[RFC/RFT PATCH 6/6] ARM: p2v: reduce p2v alignment requirement to 2 MiB

Ard Biesheuvel <ardb@xxxxxxxxxx> · Fri, 18 Sep 2020 13:31:02 +0300

Update the p2v patching code so we can deal with displacements that are
not a multiple of 16 MiB but of 2 MiB, to prevent wasting of up to 14 MiB
of physical RAM when running on a platform where the start of memory is
not correctly aligned.

For the ARM code path, this simply comes down to using two add/sub
instructions instead of one for the carryless version, and patching
each of them with the correct immediate depending on the rotation
field. For the LPAE calculation, it patches the MOVW instruction with
up to 12 bits of offset.

For the Thumb2 code path, patching more than 11 bits off displacement
is somewhat cumbersome, and given that 11 bits produce a minimum
alignment of 2 MiB, which is also the granularity for LPAE block
mappings, it makes sense to stick to 2 MiB for the new p2v requirement.

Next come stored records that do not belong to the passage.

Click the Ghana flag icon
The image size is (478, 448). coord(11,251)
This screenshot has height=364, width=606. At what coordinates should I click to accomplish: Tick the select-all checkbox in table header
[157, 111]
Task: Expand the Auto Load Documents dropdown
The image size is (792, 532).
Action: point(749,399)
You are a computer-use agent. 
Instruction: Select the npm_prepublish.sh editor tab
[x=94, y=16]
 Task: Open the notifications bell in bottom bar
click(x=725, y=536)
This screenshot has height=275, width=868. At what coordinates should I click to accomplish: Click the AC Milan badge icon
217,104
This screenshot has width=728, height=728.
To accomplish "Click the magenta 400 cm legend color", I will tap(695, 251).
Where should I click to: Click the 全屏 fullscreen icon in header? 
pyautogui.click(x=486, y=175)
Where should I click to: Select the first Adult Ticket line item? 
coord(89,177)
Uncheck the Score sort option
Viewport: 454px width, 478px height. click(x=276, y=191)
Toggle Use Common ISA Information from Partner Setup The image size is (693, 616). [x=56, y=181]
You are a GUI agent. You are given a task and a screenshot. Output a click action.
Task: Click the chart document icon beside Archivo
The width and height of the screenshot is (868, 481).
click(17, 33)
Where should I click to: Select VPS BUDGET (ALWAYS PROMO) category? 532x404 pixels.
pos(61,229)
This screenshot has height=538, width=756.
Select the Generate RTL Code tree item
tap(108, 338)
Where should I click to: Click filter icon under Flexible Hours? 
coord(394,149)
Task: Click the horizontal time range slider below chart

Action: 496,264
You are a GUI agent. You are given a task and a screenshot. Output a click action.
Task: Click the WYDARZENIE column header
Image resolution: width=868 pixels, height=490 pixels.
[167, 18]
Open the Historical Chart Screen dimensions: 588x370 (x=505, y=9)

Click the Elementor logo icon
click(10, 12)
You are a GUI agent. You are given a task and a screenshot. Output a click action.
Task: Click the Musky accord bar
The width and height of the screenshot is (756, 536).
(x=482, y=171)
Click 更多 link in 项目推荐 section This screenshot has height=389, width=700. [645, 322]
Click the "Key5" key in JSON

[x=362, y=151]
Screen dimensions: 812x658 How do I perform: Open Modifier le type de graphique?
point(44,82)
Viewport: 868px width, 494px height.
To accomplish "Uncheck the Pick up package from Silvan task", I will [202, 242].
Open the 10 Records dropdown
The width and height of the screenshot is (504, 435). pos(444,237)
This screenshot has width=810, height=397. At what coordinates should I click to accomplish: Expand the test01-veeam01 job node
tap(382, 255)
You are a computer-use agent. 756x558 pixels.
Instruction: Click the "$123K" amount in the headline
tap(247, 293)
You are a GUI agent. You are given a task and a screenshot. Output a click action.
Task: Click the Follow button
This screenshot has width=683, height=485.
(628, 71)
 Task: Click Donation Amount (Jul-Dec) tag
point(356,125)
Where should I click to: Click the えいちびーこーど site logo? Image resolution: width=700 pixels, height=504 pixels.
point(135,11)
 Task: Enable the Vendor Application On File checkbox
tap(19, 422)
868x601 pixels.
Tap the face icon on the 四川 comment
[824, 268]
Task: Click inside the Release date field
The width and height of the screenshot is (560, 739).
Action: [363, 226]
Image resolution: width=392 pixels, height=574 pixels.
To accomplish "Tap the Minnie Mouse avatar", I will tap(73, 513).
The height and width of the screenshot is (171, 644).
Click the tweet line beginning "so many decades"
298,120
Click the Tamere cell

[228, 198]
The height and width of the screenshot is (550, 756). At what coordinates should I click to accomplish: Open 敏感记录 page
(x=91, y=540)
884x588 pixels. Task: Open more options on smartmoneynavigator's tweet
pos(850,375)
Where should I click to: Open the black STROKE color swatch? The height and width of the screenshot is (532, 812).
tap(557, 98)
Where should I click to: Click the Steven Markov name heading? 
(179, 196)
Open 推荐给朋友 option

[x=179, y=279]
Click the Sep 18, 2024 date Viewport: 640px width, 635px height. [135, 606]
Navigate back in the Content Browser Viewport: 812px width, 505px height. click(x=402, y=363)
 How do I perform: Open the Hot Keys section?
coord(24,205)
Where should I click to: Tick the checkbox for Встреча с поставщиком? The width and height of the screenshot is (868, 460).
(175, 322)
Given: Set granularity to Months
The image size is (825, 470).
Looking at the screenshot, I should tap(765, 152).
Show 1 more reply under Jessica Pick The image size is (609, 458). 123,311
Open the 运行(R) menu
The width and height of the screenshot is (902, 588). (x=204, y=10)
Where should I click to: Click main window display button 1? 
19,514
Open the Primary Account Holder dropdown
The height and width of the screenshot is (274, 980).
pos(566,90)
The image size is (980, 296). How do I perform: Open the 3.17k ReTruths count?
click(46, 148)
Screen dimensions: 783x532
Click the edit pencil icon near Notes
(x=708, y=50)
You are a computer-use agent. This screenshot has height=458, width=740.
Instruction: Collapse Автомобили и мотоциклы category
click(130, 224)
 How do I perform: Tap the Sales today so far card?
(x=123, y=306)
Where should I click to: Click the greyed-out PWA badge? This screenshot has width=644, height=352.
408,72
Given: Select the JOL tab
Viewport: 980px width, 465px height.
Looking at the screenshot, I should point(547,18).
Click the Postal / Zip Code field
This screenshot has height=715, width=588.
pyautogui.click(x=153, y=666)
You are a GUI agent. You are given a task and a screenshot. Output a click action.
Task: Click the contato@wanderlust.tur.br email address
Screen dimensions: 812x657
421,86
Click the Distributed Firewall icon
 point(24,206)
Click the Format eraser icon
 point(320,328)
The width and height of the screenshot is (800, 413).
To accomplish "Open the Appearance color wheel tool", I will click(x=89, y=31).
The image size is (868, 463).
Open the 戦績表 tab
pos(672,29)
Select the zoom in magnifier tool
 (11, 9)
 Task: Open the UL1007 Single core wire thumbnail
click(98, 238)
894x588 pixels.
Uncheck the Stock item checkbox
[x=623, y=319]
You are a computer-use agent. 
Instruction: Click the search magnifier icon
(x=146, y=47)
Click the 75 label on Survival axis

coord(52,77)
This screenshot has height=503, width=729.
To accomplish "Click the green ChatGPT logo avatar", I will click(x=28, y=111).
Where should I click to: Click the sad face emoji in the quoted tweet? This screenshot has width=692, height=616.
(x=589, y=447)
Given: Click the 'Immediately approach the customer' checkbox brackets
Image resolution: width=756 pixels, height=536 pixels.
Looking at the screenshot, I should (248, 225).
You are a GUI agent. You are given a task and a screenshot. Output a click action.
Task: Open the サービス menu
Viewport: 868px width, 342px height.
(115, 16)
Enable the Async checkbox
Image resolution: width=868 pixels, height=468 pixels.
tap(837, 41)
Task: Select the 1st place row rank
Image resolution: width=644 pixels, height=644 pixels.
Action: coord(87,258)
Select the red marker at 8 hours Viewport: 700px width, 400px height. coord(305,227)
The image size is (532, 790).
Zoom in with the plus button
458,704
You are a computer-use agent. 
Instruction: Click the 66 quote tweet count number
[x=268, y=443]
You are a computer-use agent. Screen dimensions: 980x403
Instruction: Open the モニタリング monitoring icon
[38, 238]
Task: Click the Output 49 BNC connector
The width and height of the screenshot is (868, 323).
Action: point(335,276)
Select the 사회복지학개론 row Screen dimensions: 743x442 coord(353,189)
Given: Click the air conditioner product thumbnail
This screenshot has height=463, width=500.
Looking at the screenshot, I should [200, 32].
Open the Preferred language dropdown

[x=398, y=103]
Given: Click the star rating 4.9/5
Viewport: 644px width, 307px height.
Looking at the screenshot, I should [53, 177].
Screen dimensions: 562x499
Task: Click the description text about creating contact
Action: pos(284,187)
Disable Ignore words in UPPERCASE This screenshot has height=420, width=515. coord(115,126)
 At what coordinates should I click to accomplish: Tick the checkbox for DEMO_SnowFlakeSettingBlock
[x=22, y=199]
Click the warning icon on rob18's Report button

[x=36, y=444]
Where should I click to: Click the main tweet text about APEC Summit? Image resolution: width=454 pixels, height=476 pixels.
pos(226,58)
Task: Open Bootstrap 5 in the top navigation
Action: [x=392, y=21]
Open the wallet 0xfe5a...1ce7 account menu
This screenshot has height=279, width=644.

Suggested-by: Zhen Lei <thunder.leizhen@xxxxxxxxxx>
Signed-off-by: Ard Biesheuvel <ardb@xxxxxxxxxx>
---
 arch/arm/Kconfig              |  2 +-
 arch/arm/include/asm/memory.h | 15 +++++++-----
 arch/arm/kernel/head.S        | 24 +++++++++++++++-----
 3 files changed, 28 insertions(+), 13 deletions(-)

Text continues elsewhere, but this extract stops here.